Installing RDoc documentation for memoize-1.2.3...
Now we can use the memoize method as illustrated in the example below:
require 'rubygems'
require 'memoize'
require 'benchmark'
include Memoize
def fib(n)
return n if n < 2
fib(n-1) + fib(n-2)
end
Benchmark.bm(15) do |b|
b.report("Regular fib:") { fib(35) }
b.report("Memoized fib:") { memoize(:fib); fib(35)}
end
In the first block we simply invoke fib(35), while in the second one we first invoke the method memoize(:fib) to memoize the method fib. Running this code on my machine prints the following:
user system total real
Regular fib: 55.230000 0.160000 55.390000 ( 55.819205)
Memoized fib: 0.000000 0.000000 0.000000 ( 0.001305)
We went from almost a minute of run time to an instantaneous execution. Optionally we could even pass a file location to the function memoize and this would use marshaling to dump and load the cached values on/from disk.
For Python we can write a simple decorator that behaves in a similar manner.

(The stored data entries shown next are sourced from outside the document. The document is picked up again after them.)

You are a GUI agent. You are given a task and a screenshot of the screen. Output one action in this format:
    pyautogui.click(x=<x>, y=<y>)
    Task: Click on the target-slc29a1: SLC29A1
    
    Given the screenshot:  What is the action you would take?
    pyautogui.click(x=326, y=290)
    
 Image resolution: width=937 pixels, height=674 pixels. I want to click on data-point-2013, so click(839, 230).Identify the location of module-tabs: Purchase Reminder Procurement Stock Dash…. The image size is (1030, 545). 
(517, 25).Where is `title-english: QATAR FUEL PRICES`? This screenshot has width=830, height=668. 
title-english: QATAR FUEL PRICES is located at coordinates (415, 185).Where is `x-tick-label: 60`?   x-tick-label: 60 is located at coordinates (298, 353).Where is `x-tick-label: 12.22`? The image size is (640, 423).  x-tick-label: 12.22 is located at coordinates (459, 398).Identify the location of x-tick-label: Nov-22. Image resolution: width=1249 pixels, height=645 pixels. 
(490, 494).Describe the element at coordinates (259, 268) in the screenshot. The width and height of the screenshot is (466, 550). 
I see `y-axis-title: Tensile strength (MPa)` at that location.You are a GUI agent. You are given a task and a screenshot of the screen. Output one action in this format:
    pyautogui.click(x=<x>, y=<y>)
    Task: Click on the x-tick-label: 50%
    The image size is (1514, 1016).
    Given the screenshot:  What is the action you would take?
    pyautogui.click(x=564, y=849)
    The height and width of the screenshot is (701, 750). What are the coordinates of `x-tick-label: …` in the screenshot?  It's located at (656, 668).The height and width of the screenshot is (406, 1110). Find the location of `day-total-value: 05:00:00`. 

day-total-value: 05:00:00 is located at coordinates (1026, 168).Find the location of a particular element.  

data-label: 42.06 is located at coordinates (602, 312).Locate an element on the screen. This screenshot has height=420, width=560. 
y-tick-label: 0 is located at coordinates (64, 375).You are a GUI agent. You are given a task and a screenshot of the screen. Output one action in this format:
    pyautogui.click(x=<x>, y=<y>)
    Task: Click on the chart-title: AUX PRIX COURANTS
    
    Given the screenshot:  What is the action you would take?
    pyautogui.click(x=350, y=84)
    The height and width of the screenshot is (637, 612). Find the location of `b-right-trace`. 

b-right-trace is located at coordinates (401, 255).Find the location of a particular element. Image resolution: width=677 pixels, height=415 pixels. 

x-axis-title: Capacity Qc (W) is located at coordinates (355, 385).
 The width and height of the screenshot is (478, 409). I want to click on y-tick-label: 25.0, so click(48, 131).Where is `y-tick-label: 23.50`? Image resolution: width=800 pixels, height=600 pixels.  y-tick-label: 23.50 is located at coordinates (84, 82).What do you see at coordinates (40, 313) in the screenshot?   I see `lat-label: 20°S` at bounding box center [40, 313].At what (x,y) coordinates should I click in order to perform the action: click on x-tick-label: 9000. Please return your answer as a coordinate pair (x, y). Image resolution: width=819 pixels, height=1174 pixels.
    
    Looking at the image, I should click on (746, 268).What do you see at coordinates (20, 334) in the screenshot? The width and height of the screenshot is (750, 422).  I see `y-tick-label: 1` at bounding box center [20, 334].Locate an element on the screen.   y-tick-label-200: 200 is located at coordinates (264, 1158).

In its simplest form it can be implemented as follows:
# memoize.py
def memoize(function):
cache = {}
def decorated_function(*args):
try:
return cache[args]
except KeyError:
val = function(*args)
cache[args] = val
return val
return decorated_function
Or more efficiently:
# memoize.py
def memoize(function):
cache = {}
def decorated_function(*args):
if args in cache:
return cache[args]
else:
val = function(*args)
cache[args] = val
return val
return decorated_function
When the memoized function has been invoked, we look in the cache to see if an entry for the given arguments already exist. If it does, we immediately return that value. If not, we call the function, cache the results and return its returning value.
Truth be told, the limit of this approach lies in the fact that since we are using a dictionary, only immutable objects can be used as keys. For example, we can use a tuple but are not allowed to have a list as a parameter. For the example within this article, this approach will suffice, but to take advantage of memoization when using arguments that are mutable, you may want to consider the approach described in this recipe.
We can now rewrite the Ruby example above in Python as follows:
import timeit
from memoize import memoize
def fib1(n):
if n < 2:
return n
else:
return fib1(n-1) + fib1(n-2)
@memoize
def fib2(n):
if n < 2:
return n
else:
return fib2(n-1) + fib2(n-2)
t1 = timeit.Timer("fib1(35)", "from __main__ import fib1")
print t1.timeit(1)
t2 = timeit.Timer("fib2(35)", "from __main__ import fib2")
print t2.timeit(1)
Running this code on my machine prints the following:
9.32223105431
0.000314950942993
In Python 2.5’s case by employing memoization we went from more than nine seconds of run time to an instantaneous result.
Granted we don’t write Fibonacci applications for a living, but the benefits and principles behind these examples still stand and can be applied to everyday programming whenever the opportunity, and above all the need, arises.